┌─ The records

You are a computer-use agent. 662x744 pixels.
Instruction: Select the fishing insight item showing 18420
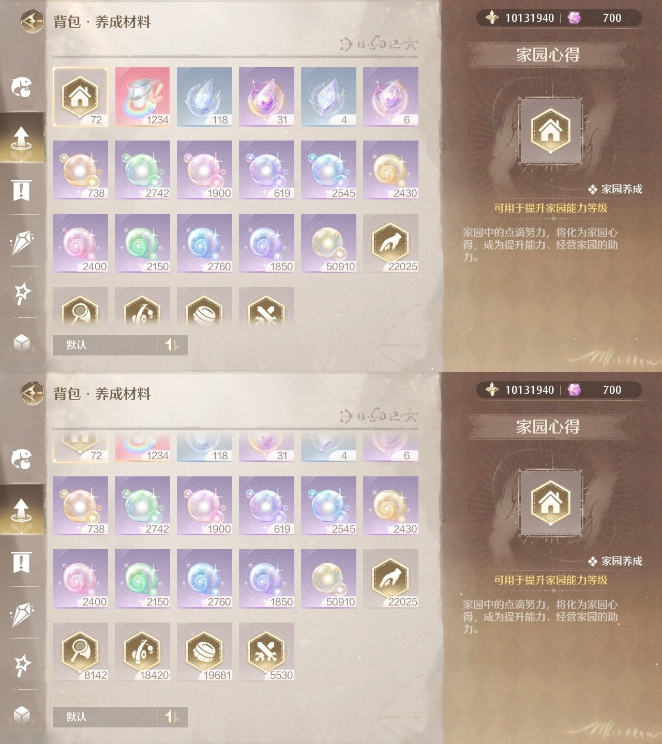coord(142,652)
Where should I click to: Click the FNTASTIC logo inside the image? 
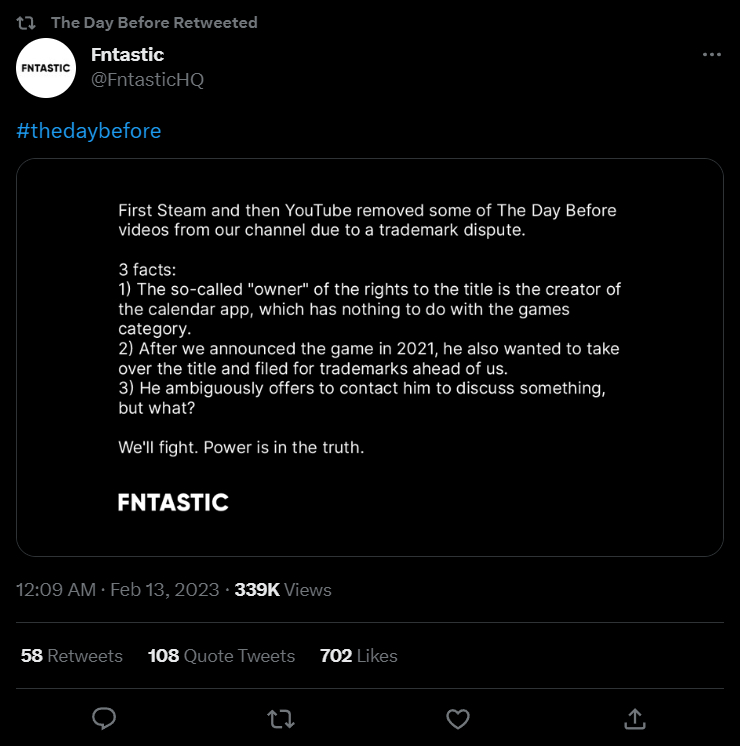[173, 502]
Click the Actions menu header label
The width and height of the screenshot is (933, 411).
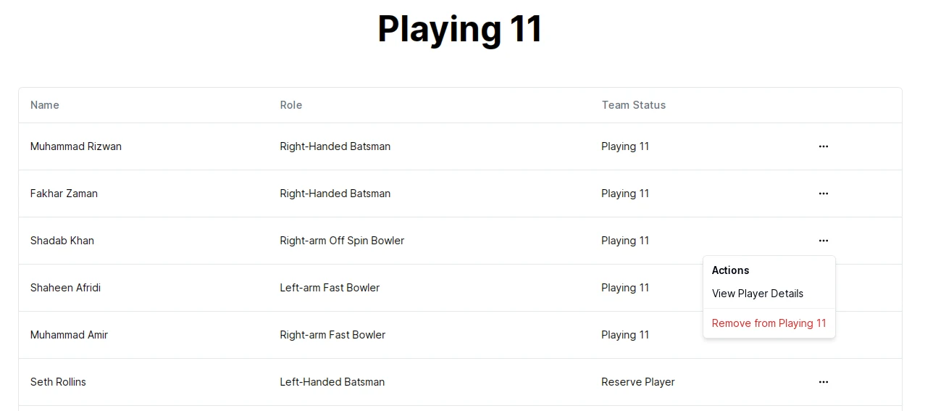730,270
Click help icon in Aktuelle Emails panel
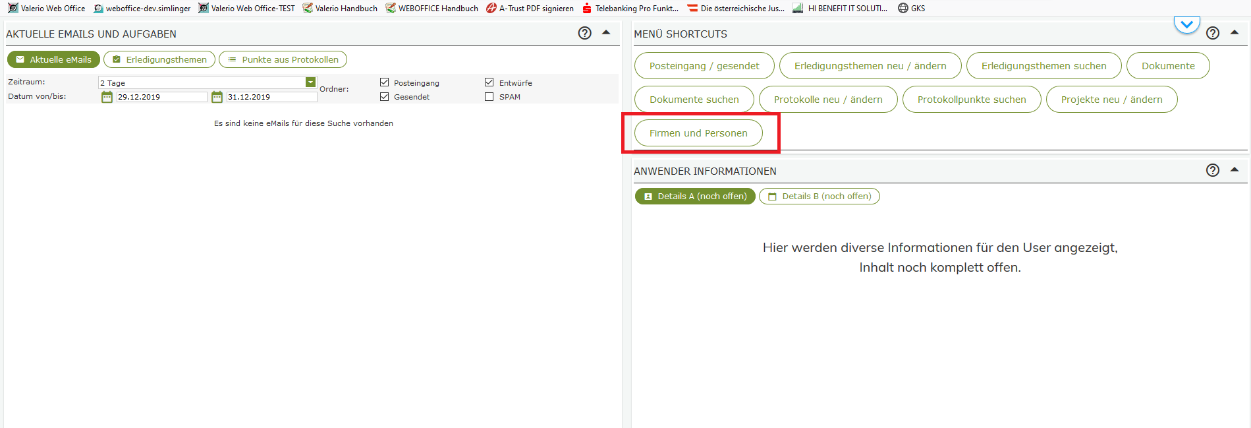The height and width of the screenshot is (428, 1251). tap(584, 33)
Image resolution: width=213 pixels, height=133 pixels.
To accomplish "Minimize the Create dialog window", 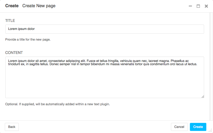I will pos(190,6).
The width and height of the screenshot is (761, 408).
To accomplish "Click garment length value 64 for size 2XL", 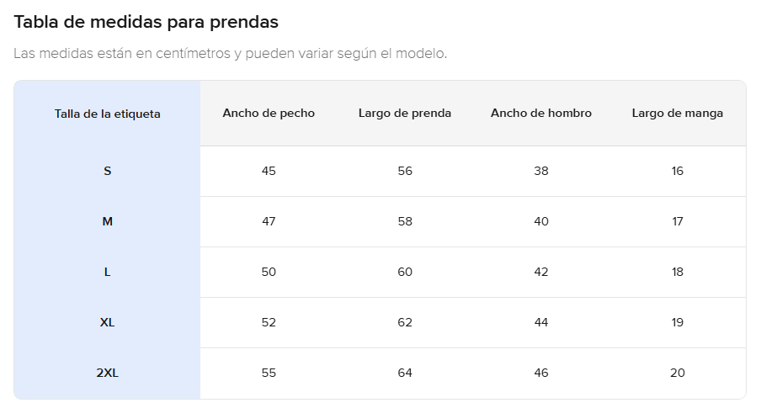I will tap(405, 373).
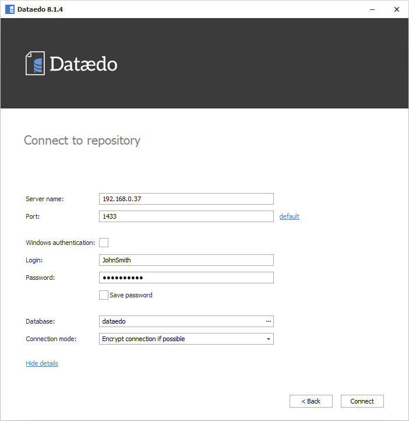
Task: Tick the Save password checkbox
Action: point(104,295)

└─
┌─ The records

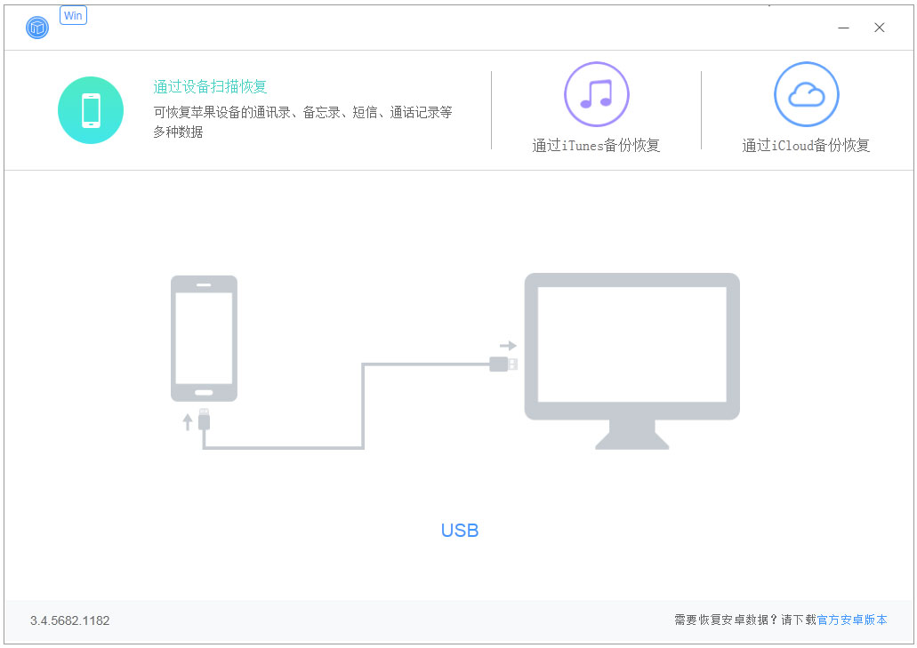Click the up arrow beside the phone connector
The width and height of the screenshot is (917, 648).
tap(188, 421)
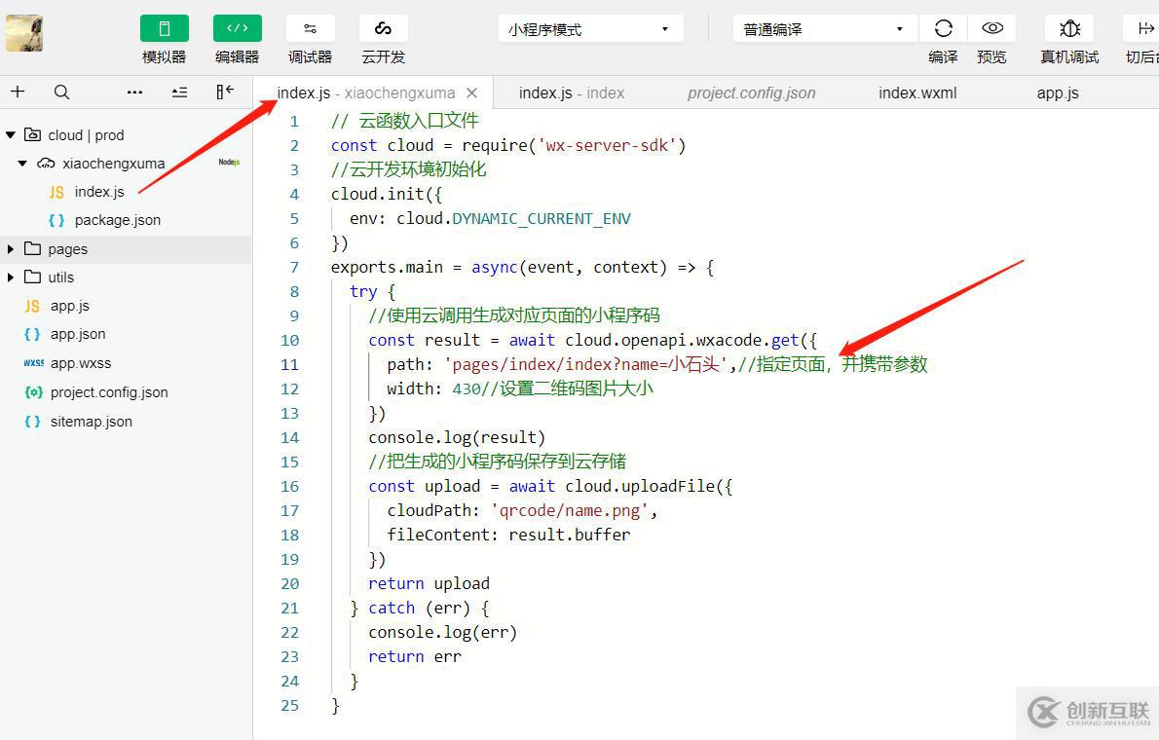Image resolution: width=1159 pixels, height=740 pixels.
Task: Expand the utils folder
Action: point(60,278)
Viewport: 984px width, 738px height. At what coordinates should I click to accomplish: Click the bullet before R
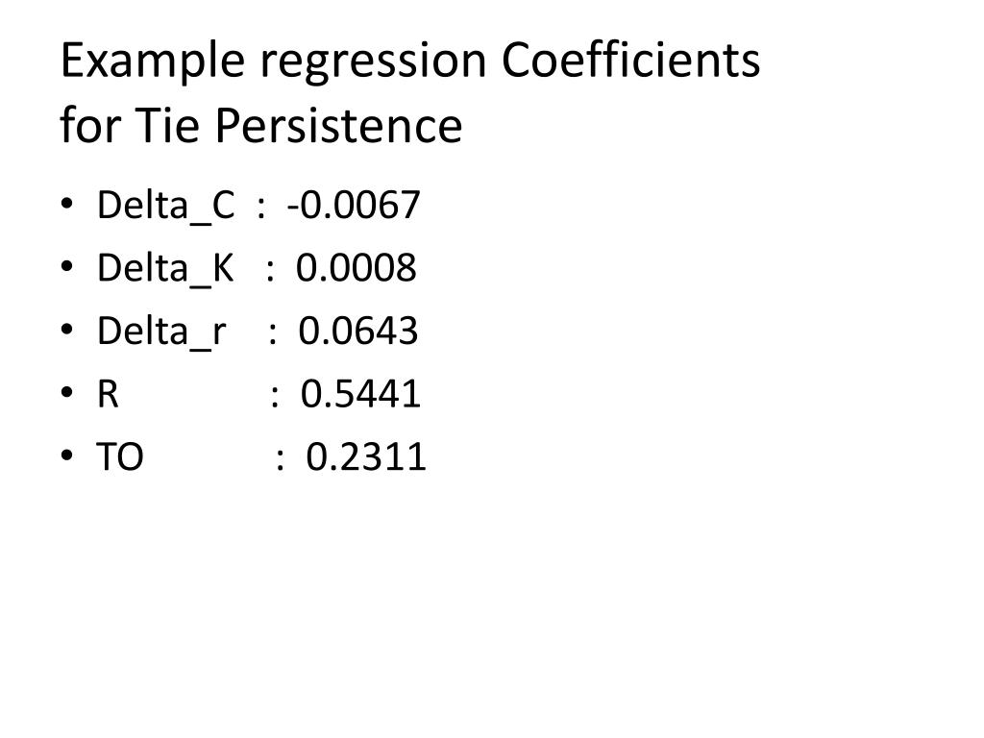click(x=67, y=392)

└─

_What is required_. Leaving out all pictures, set down exactly the lines of the material above, from the line with "Where should I" to the line with "Image resolution: width=213" inclusive, and no others.

_Expected output_.
Where should I click to: Click the FNTASTIC logo inside the image? 
[173, 502]
Click the Actions menu header label
The width and height of the screenshot is (933, 411).
730,270
Click help icon in Aktuelle Emails panel
The height and width of the screenshot is (428, 1251). tap(584, 33)
Image resolution: width=213 pixels, height=133 pixels.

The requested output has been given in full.